Assistant Professor Maureen Johnson, who is entering her second year at the school, is teaching the course titled "Communicable and Chronic Disease and AIDS."

The course challenges students to learn about various types of pathogens - the biological agents that cause disease or illness - and to develop teaching strategies for dealing with the outbreak and spread of communicable and chronic diseases such as AIDS.

Johnson spent the summer researching and writing about the H1N1 virus, even co-authoring a journal article titled "The H1N1 Influenza Pandemic: Classroom Considerations" for the Michigan Association for Health, Physical Education, Recreation and Dance.

Her interest in communicable disease has had her watching closely the news at Washington State University. Since school began there in late August, more than 2,600 of that school's nearly 18,000 students have contacted the Health and Wellness Services center to report flu-like symptoms. The extensive outbreak has led school officials there to develop an online blog that is updated daily with flu-related news.

Even for Johnson, who tracks the daily updates on that blog, it's too much to say that she hoped H1N1 would find its way to the local area. But now that it has, she's doing her best to turn the negative into a positive.

"When I heard about the outbreak on campus, I thought this would be perfect for class," she said.

So during the first days of class, in between revisions of her syllabus and devising new instruction methods to suit the subject matter, Johnson sent her students out across the ISU campus to gather pertinent information about how campus officials and students were dealing with the crisis.

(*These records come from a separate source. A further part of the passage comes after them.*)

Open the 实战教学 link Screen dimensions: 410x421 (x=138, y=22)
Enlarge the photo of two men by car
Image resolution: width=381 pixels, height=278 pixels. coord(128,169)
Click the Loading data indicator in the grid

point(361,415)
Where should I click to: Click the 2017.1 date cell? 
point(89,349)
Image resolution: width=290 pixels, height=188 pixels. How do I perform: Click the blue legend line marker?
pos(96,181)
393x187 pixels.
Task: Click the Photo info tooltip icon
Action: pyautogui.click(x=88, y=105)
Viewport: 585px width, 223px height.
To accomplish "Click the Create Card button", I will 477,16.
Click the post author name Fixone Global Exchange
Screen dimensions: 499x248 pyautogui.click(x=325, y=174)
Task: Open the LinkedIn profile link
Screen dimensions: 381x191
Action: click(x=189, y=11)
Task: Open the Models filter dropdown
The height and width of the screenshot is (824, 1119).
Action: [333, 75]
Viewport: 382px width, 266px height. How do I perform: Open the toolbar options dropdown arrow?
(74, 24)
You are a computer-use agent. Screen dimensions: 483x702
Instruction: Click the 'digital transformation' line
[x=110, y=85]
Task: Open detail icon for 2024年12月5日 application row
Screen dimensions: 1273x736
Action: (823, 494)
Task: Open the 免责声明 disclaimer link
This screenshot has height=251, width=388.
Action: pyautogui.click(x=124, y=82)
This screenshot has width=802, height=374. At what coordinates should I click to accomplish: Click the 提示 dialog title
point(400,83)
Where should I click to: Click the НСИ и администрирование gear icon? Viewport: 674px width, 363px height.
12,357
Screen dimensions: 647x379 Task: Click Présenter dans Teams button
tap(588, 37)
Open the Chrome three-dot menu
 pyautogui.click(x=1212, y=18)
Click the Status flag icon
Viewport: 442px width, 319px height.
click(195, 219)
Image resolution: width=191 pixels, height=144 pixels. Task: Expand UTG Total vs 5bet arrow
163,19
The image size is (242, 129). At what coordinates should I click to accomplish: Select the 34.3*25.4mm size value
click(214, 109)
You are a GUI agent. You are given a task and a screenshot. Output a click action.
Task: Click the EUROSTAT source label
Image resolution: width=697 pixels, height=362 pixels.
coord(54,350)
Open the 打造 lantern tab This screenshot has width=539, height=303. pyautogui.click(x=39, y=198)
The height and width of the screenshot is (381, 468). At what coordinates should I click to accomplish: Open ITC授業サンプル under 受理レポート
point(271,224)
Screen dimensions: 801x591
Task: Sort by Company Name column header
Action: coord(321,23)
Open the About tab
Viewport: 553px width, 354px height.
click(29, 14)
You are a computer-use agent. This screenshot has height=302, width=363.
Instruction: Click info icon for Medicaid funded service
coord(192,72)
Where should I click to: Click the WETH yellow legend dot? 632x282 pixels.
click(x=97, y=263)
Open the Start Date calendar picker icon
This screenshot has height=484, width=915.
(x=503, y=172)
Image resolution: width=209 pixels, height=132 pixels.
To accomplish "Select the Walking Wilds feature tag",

"I had them go out and ... make note of how the campus is responding to this and how individuals are taking steps to prevent the spread of the disease or to promote good health," she said.

Johnson's students, along with several others from the ISU Health, Safety, and Environmental Health Science Department, were thrown into the H1N1 frenzy Thursday when they answered students' questions at the Library Extravaganza at Cunningham Memorial Library.

Earnest Davis, 21, of Indianapolis and a senior public health major, said he spent most of his time at the event relaying very basic information about how to prevent the spread of illness. Because answering questions about disease and educating the public about prevention is the focus of Johnson's class, Davis believes it was a valuable use of his time.

"This is affecting us now," he said. "It doesn't get more relevant than this."

Andrea Cloe, 22 of Highland and a nursing major, said what she is doing for Johnson's class directly coincides with the work she's undertaking in her internship with the American Red Cross.

"I've been going into schools and teaching elementary kids about how germs are spread," Cloe said. "That's the same thing we're doing here."

What happens at the end of the semester after Johnson's students have finished collecting the data from their campus classroom remains to be seen.

"The tricky part is determining what to do with information they find," she said. "It would be easy to play it safe and have them present their findings in class. But I'd like for them to be able to do more than that."

Not knowing how the H1N1 virus will impact ISU leaves Johnson a bit uncomfortable, particularly now that she has revised her curriculum. She's uncertain what to put on the syllabus in the section that addresses "course outcomes."

But she's coping by holding on to the same advice that she gives her students.

"I think many times students and faculty want to predict and anticipate everything," she said. "But I've told them you can't do that when you're in a real-world situation and when you're on the job.

"And we certainly can't do that now with H1N1."